Alistair's arm flew off her, and Zevran released Rhodri's other hand, as she dove into her satchel and extracted the map. She unfolded it and drew a finger through Lake Calenhad, and then, after shooting a quick glance heavenwards, she pointed her arms out like a roadsign.
"... Rhod?" Alistair asked, a little worriedly.
"Just a– yes!" She gave a victorious laugh. "In the Circle library, I'd watch the boats sometimes, and some of them would come out of that river," she tapped the eastern aspect of Lake Calenhad and drew her finger over to the right side, "and go in here. That's Gherlen's Pass! Orzammar!"
"Oh!" Stella called, sharing a nod with Aneirin. "Yeah, there is! It's an imports ship, but they take merchants sometimes, don't they, 'Neirin? Yeah?" She waved a finger, "I knew there was something I'd wanted to tell you about Crestwood! They dock there and go on inland."

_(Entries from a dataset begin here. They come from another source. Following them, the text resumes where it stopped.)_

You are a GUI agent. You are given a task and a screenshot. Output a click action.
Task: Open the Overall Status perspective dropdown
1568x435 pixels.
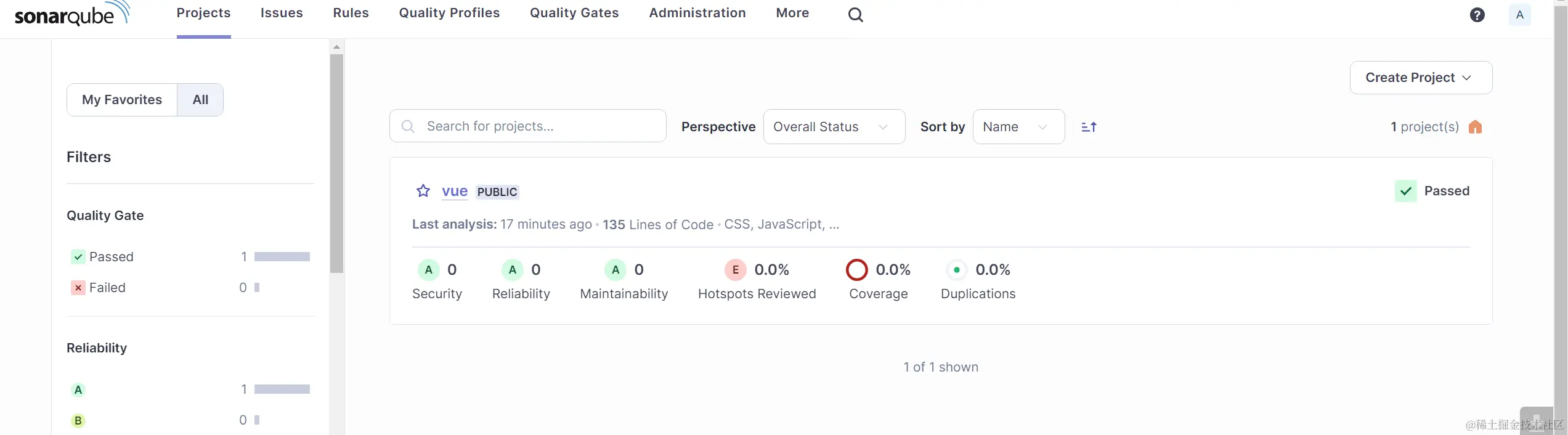[x=834, y=127]
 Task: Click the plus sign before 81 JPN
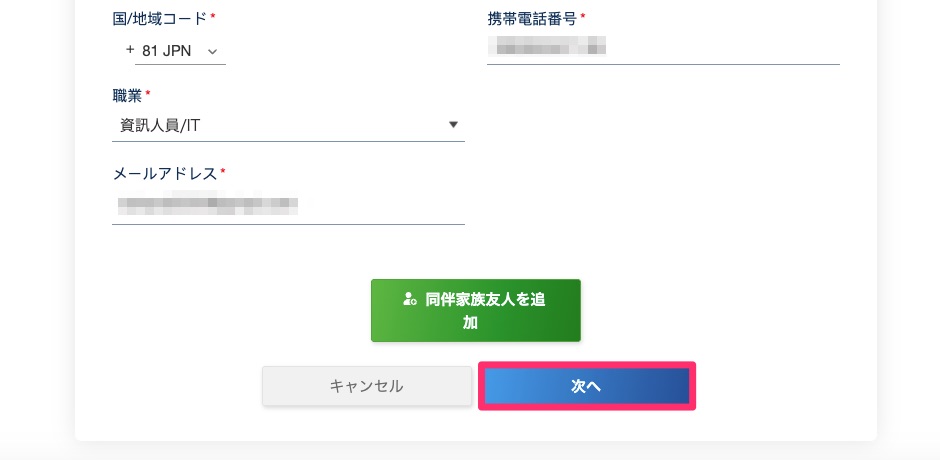pos(130,50)
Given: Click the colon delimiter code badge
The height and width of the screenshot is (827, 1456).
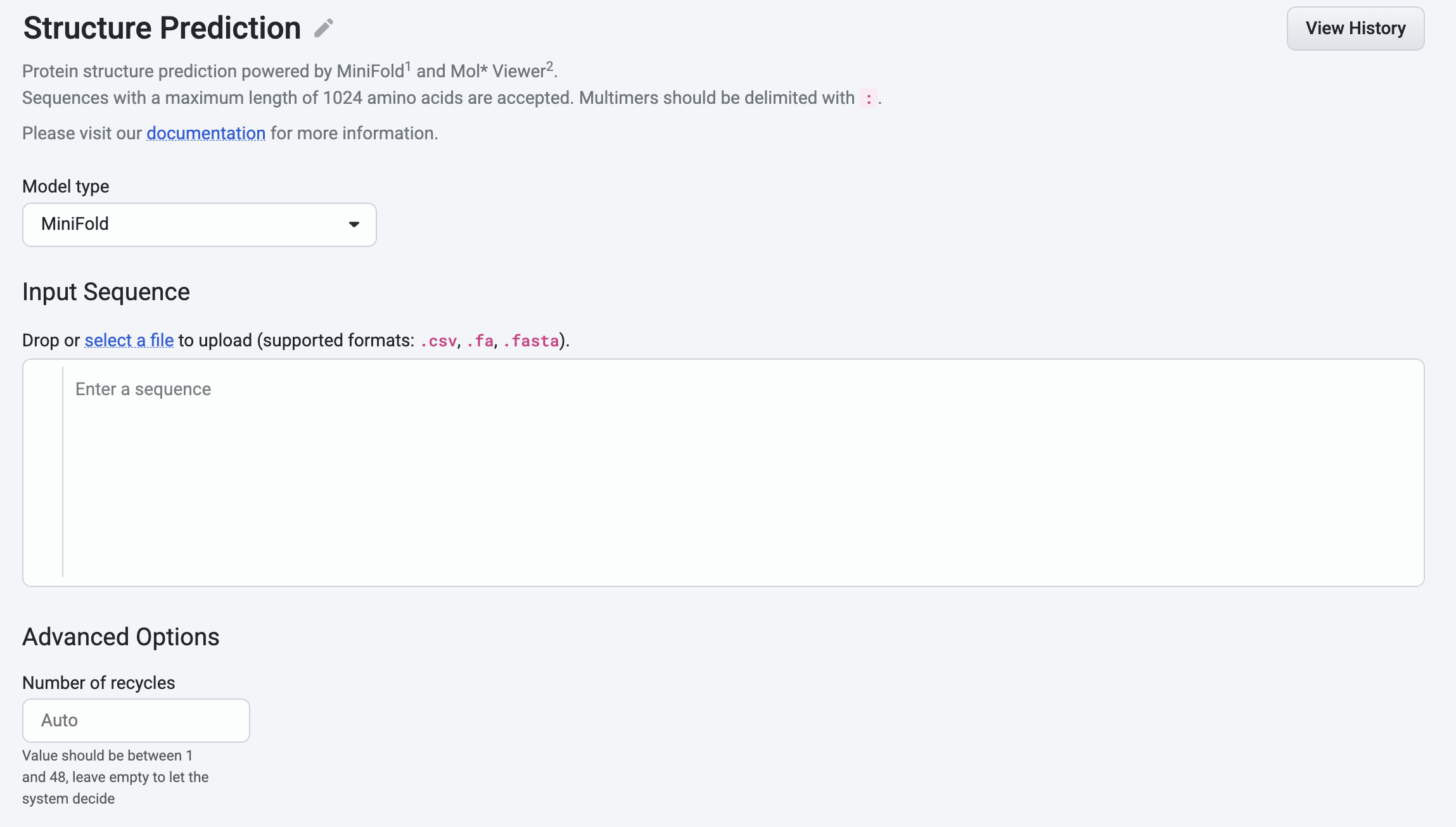Looking at the screenshot, I should click(869, 98).
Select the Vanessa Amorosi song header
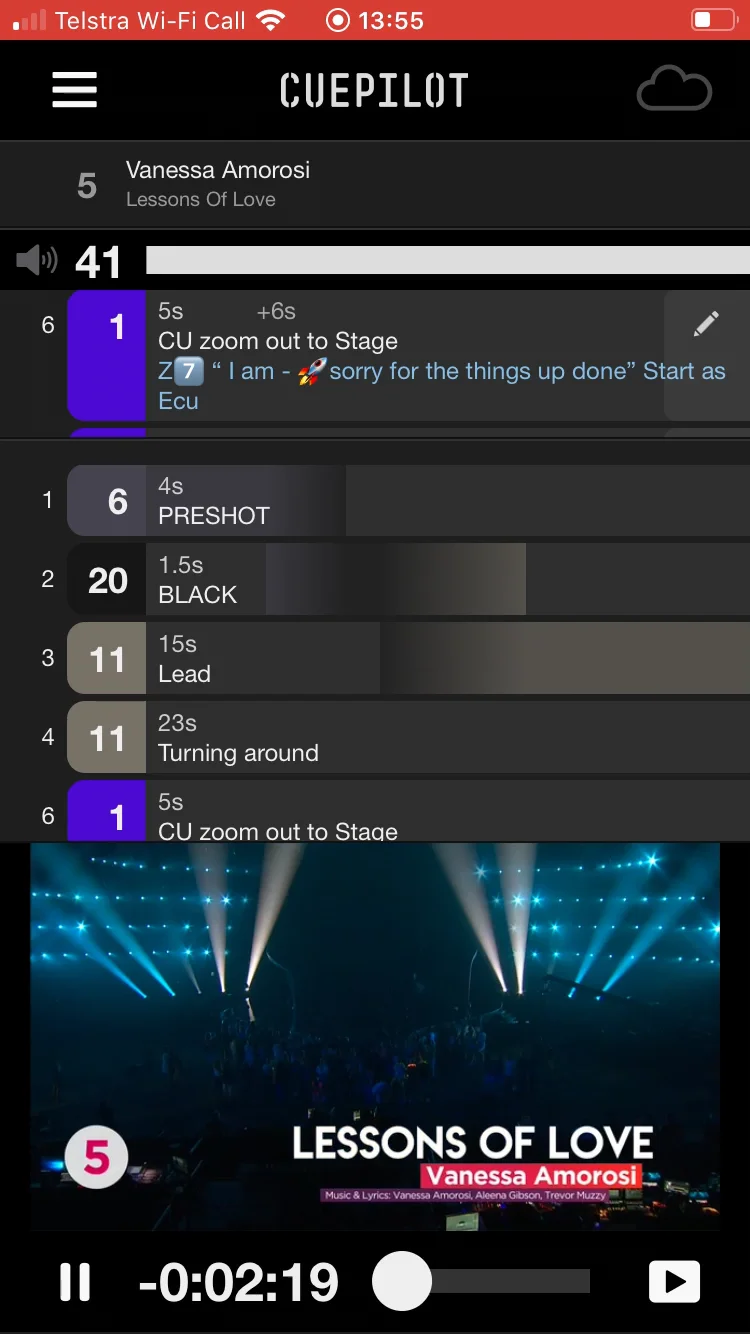The width and height of the screenshot is (750, 1334). click(x=375, y=185)
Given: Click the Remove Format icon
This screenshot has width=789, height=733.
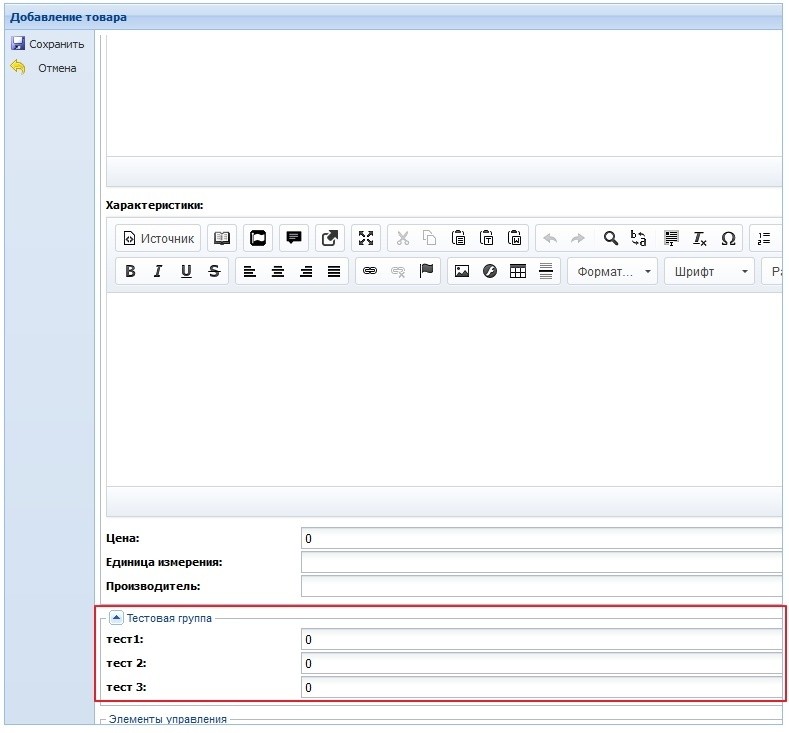Looking at the screenshot, I should tap(699, 238).
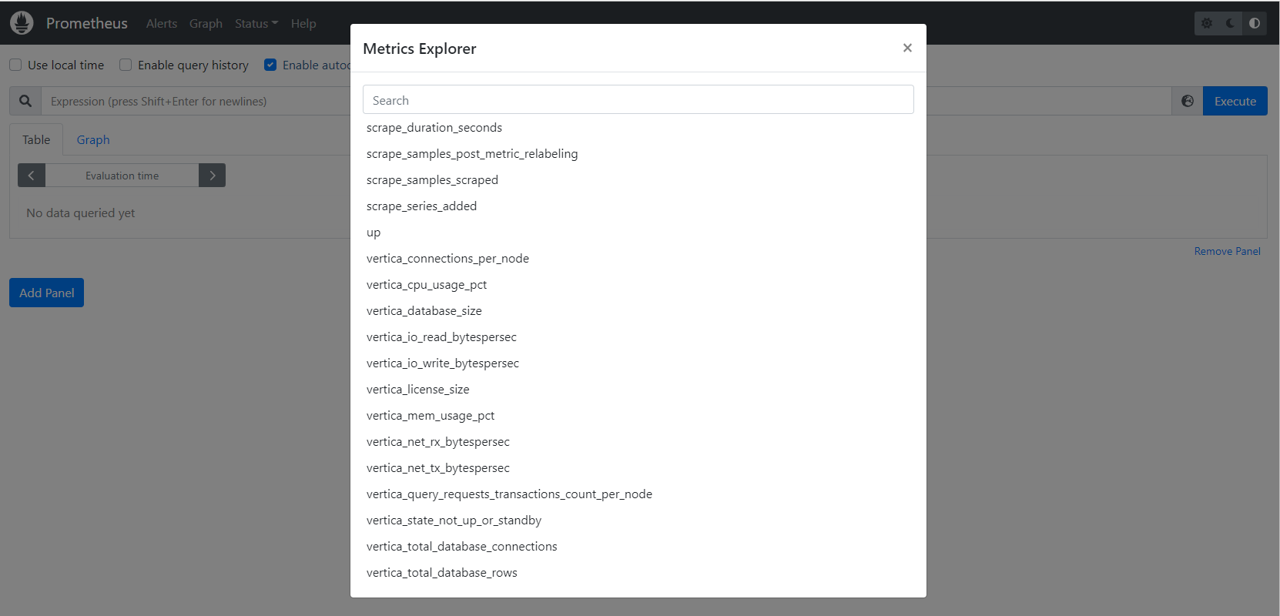
Task: Switch to dark theme moon icon
Action: click(x=1231, y=23)
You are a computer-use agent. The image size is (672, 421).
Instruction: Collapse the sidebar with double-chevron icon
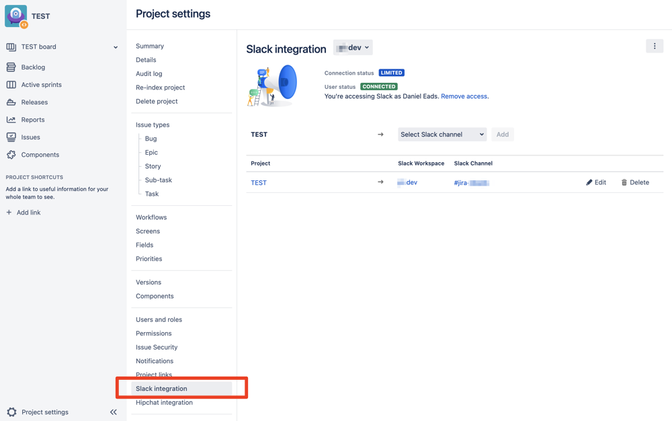[114, 412]
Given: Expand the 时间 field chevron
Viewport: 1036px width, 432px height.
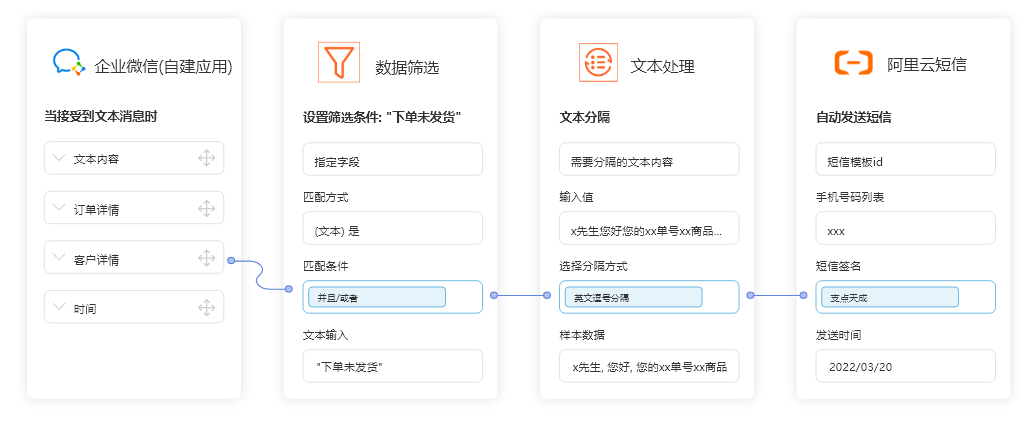Looking at the screenshot, I should pos(58,308).
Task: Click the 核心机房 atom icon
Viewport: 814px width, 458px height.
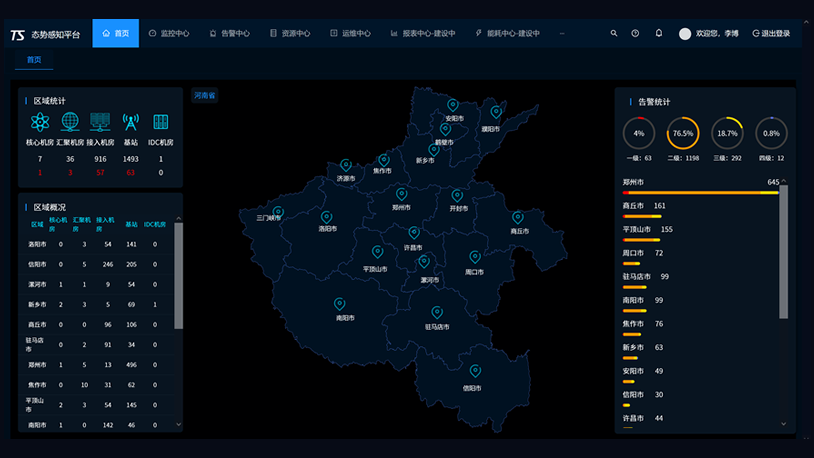Action: [x=40, y=122]
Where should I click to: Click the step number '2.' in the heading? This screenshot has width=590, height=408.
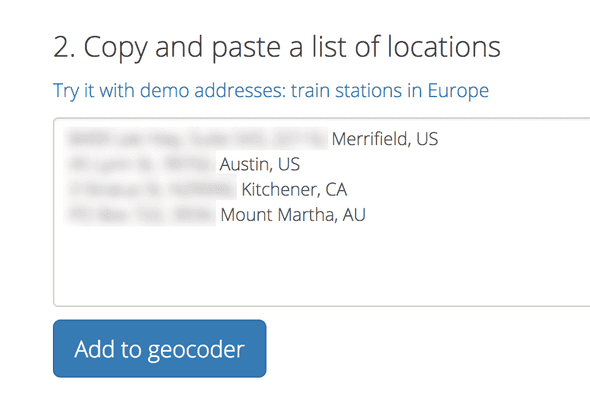64,47
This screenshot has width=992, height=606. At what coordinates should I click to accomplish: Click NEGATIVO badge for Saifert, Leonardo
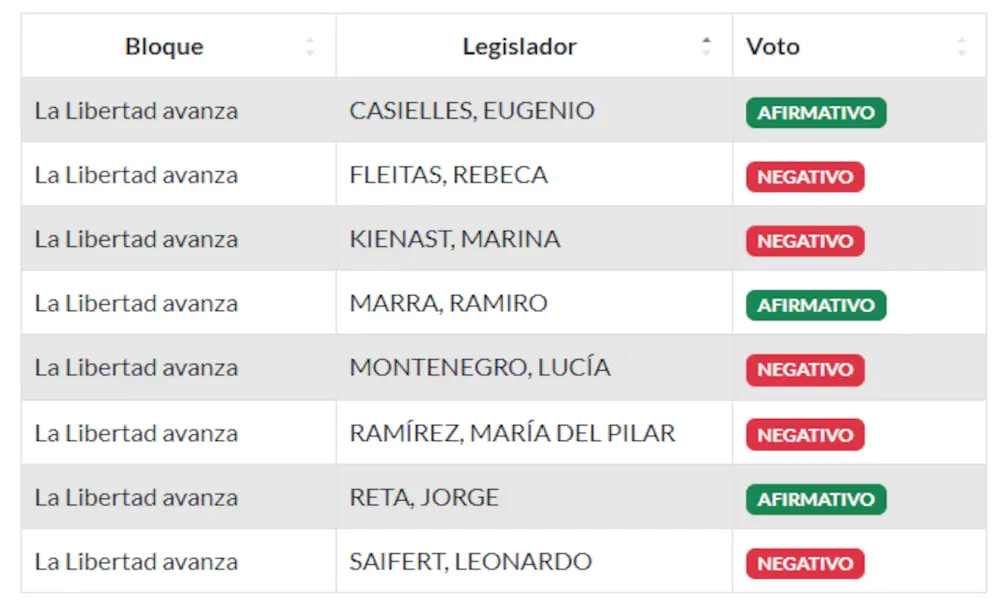(x=805, y=564)
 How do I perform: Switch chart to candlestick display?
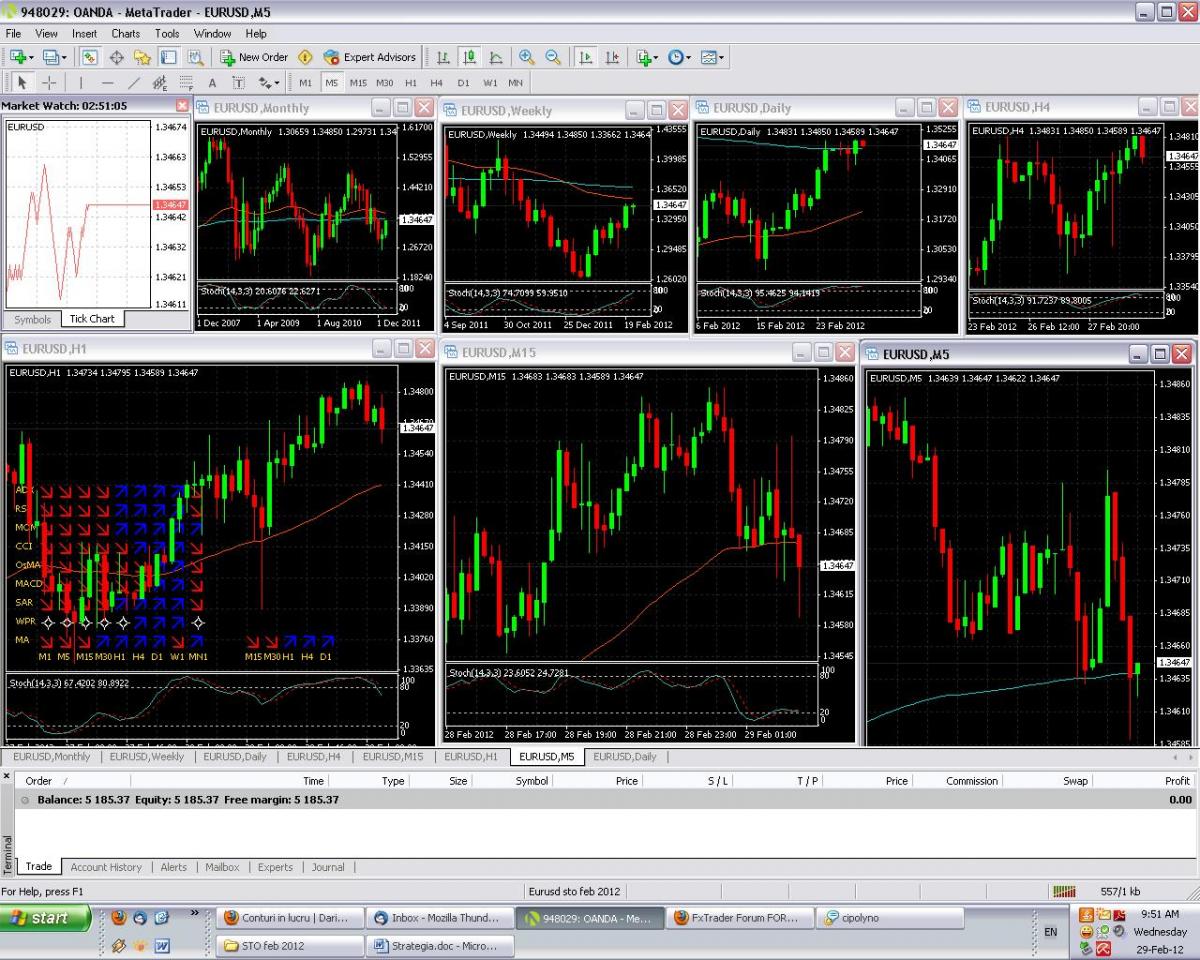point(468,57)
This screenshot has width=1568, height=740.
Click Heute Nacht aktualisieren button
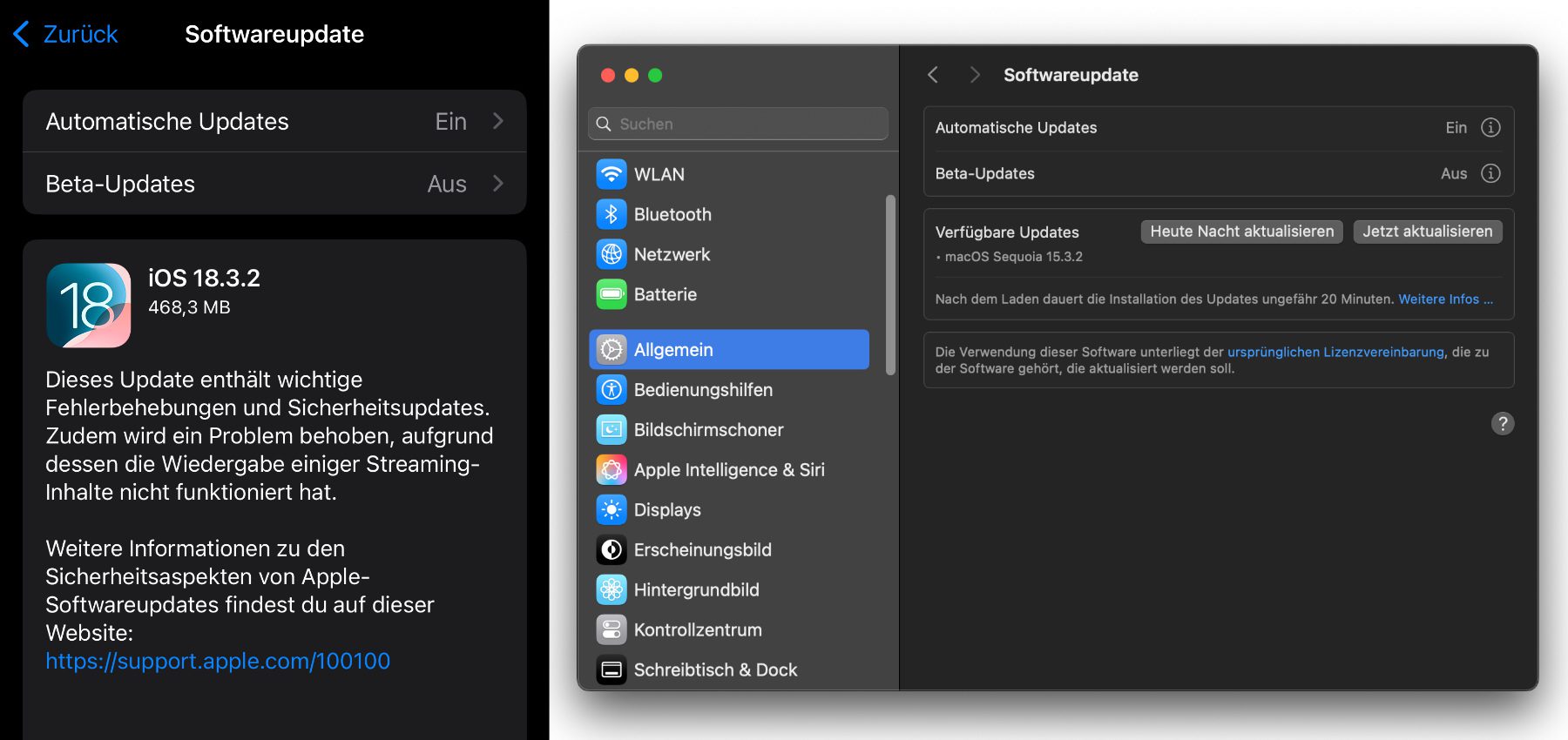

"Then we might be able to take the boat from Crestwood straight to Gherlen's Pass!" Rhodri beamed, bouncing on her toes. "It'll be so much quicker!"
"Hear, hear!" Stella declared. "And it beats going through the snow, eh?"
Zevran, who by now had to be infamous, both locally and internationally, for his hatred of the cold weather and its byproducts, agreed with vehemence in the utmost.
For a moment, Rhodri's eyes left the map and watched him mirthfully. Conspiratorially, he would have said, if not outright knowingly. Zevran smiled under the familiar attention, and when Rhodri returned to the map, he shoved his stupid, fidgety hands into his pockets and kicked a piece of ice up the road.